-------- GIVEN RECORDS

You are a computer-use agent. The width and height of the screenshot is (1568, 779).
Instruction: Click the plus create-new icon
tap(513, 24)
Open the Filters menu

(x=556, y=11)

----------------

◆ **WHAT TO DO**
Edit the records above, changing every "Click" to "Select" and leaving all other text unchanged.

◆ **EXERCISE RESPONSE**
You are a computer-use agent. The width and height of the screenshot is (1568, 779).
Instruction: Select the plus create-new icon
tap(513, 24)
Open the Filters menu

(x=556, y=11)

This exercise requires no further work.